11. The system of claim 1, wherein the store owner is an influencer and the recommendation engine is configured to recommend products based at least in part on a social media feed of the influencer.
12. The method of claim 3, wherein the user interface presented to the customer is dynamically generated to highlight the added selection of products based on the customer's previous browsing behavior or purchase history.
13. The system of claim 1, wherein a product or service is associated with an inventory of advertisements configured to promote the product or service.
14. The system of claim 2, wherein the recommendation engine is configured to perform A/B testing on products recommended by the machine learning system.
15. The system of claim 2, wherein the characteristics of the e-commerce store include: A/B test results, past sales data, data used to identify customers, store organization, out of stock inventory, current listed inventory, store theme, or social media feed.
16. The system of claim 1, wherein the store parser is further configured to analyze inventory and sales data from other independent e-commerce stores and sources, including but not limited to, wholesale suppliers and manufacturers.
17. The system of claim 2, wherein the product browser provides a user interface that allows the store owner to simulate potential sales outcomes based on the recommended products before making a selection.

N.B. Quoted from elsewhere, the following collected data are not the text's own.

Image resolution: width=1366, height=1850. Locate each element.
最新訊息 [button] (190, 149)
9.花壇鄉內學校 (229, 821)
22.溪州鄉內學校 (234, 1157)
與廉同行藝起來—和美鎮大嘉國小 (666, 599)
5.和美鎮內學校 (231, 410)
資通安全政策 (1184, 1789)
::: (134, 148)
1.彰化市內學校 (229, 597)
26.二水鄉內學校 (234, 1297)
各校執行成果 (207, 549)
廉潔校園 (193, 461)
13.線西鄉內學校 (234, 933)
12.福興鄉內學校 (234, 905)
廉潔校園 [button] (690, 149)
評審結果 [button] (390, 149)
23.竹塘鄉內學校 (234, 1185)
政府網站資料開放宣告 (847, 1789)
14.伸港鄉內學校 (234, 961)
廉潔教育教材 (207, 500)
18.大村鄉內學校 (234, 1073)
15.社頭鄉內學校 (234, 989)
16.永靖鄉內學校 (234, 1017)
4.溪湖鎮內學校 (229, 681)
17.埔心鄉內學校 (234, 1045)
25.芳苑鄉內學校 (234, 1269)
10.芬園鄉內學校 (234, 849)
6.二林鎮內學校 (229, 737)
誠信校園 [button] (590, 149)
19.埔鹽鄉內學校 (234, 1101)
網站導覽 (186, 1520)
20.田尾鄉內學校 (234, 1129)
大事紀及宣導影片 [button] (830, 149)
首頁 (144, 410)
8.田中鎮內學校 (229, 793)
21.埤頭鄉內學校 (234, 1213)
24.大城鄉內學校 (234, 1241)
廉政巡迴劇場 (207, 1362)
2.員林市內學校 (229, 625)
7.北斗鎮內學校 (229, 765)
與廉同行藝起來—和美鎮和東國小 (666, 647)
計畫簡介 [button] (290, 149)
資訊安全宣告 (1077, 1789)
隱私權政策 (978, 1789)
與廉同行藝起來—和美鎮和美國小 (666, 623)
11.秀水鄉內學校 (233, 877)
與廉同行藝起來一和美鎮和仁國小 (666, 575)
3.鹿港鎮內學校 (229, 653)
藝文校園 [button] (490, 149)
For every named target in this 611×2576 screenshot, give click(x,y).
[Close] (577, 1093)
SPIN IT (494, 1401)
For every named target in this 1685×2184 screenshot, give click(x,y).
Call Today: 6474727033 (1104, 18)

18. The method of claim 3, wherein the automatic addition of the selection of products to the e-commerce store includes optimization of the store's navigation and product categorization based on the added products and products of the current inventory which the added products are expected to cross-sell well with.
19. The method of claim 3, wherein the generation of a data record indicating sources of the selected products or services includes tracking of inventory levels and reorder points for each product, facilitating automatic reordering from suppliers when inventory is low.
20. The method of claim 3, wherein addition of a product or service to an e-commerce store includes receiving an inventory of advertisement to promote the e-commerce store.
21. The method of claim 3, wherein the received characteristics further include characteristics of a related physical store.